Customers are hospitals and medical schools that authenticate against their own directories and want to wire up SSO themselves. We use Auth0 Self-Service Enterprise Configuration so the setup is documentation-driven and hands-off on our side.

Profile — a reusable whitelist

A profile is a template (max 20 per tenant) listing which IdPs the assistant offers and which attributes to capture. It is not per customer — it's the cookie-cutter that many customers are stamped from.

Ticket — one per customer

Onboarding mints a one-time access ticket from a profile, bound to the customer's Auth0 Organization. We send the URL plus our docs; it grants their admin scoped access to set up exactly one connection.

Connection + Org — the result

The finished Enterprise connection lands in our tenant under the customer's Auth0 Organization (1:1 with the org row) — the membership and org-aware login anchor.

Start with one permissive profile

Because a profile can offer several providers and let each customer choose, we start with a single permissive profile that enables Entra ID (OIDC), Generic SAML, and Google Workspace — most customers are Microsoft Entra and can pick OIDC or configure Entra as SAML themselves. We only add a second profile when we need to restrict rather than enable — e.g. a regulated profile that forces SAML and requires SCIM + domain verification. The per-customer variation lives in the ticket and connection, never in new profiles.

What the customer admin does in the setup assistant

  1. 1Select identity provider (Entra ID, Okta, Google, ADFS, Ping, OIDC/SAML)
  2. 2Create the application in their IdP (guided instructions)
  3. 3Configure the connection (domain, client id/secret)
  4. 4Map claims to our User Attribute Profile
  5. 5Assign user/group access
  6. 6Test SSO — then enable

Routing and provisioning users

Email-based routing

Organization Domain Discovery syncs verified domains to both the Auth0 Org and the connection's matching_domains. A user types their work email and is routed straight to their company's IdP — no tenant picker.

SCIM lifecycle

SCIM (offered in the assistant) is the primary path for create/update/deactivate, so disabling a user in the customer's IdP deprovisions them here. JIT-on-login is the fallback where SCIM isn't configured.

User Attribute Profile

A defined UAP fixes the claims we depend on — email, name, and a role/group signal for instructor vs learner — so the tenant users table is populated reliably.

Identity boundaries

The control plane stores only the auth0_org_id, connection ids, and verified domains. Actual user records, sessions, and PHI live exclusively in the tenant data plane, keyed by the Auth0 user id (sub). Enterprise customers are SSO-only; database connections are reserved for Lumeto staff and self-serve trials.

Lumeto is its own organization

We model Lumeto exactly like a customer: its own Auth0 Organization backed by a Google Workspace enterprise connection (our daily-driver directory and single source of truth for staff identity). Eating our own dogfood keeps one consistent model and gives every Lumeto employee SSO with proper deprovisioning.
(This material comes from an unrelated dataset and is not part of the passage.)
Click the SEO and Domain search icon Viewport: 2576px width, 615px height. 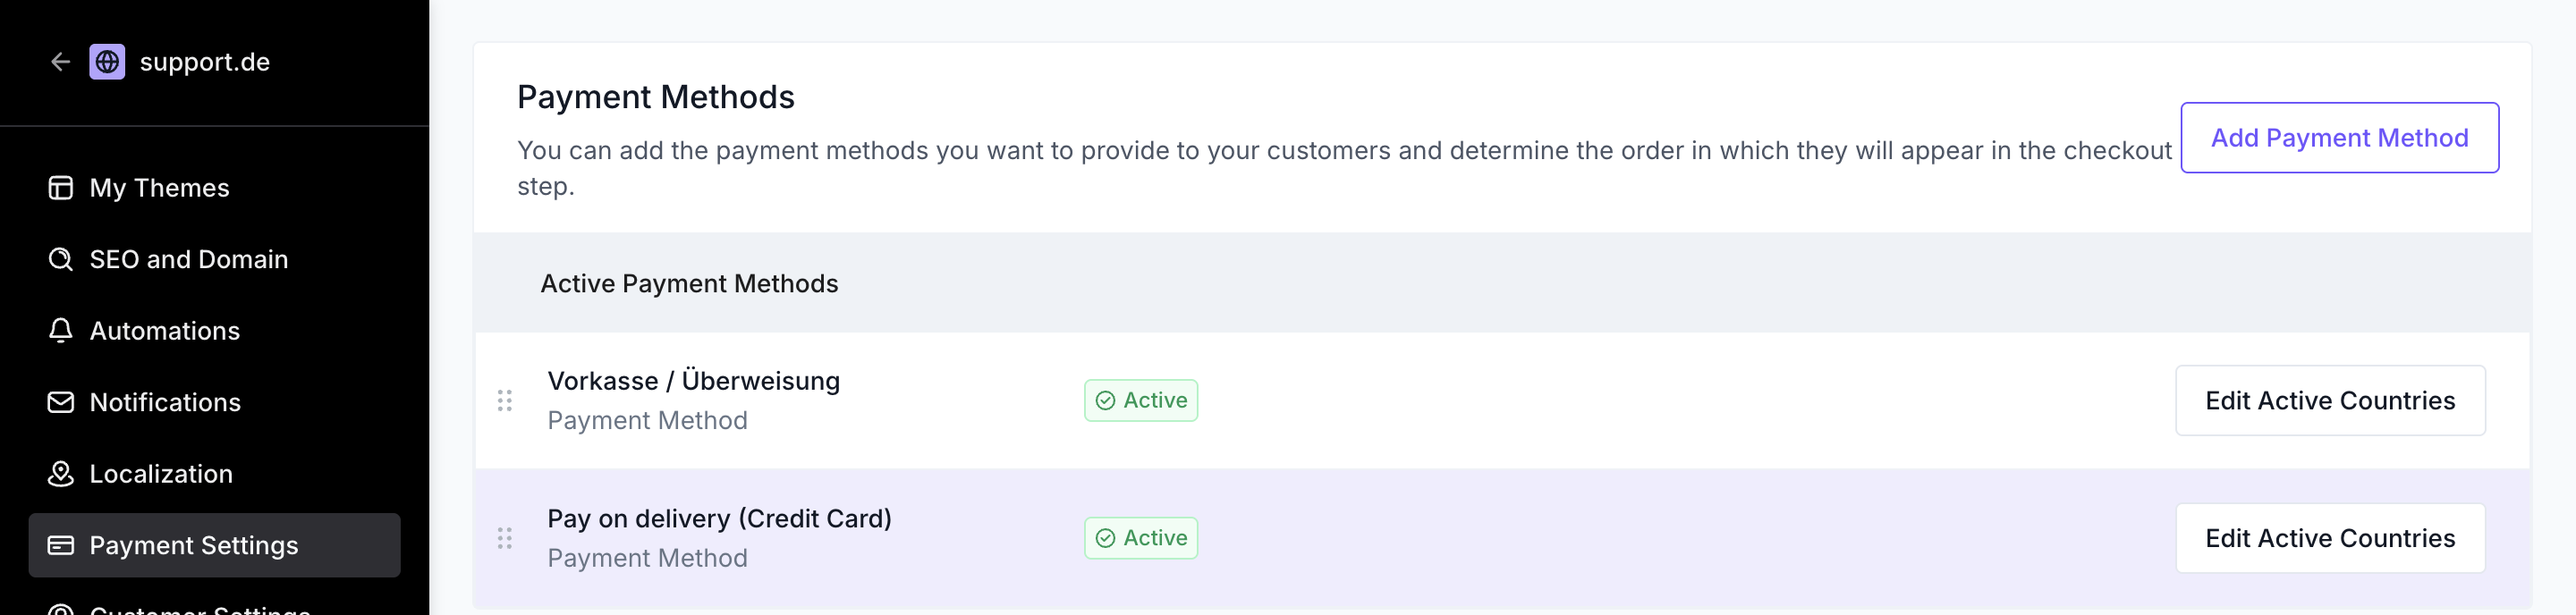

Google Workspace connection

One directory of record for Lumeto staff — not split across Google and Azure, so a departing employee is removed in one place. Our own Entra directory stays available only as an internal test IdP.

Staff are control-plane operators

Lumeto staff identities live in the control plane with elevated roles (provisioning, support, cross-tenant access) — they are not users inside any customer's tenant DB.

Authn vs authz

Google Workspace answers who a staff member is; control-plane roles answer what they may do to a given customer's org and infrastructure.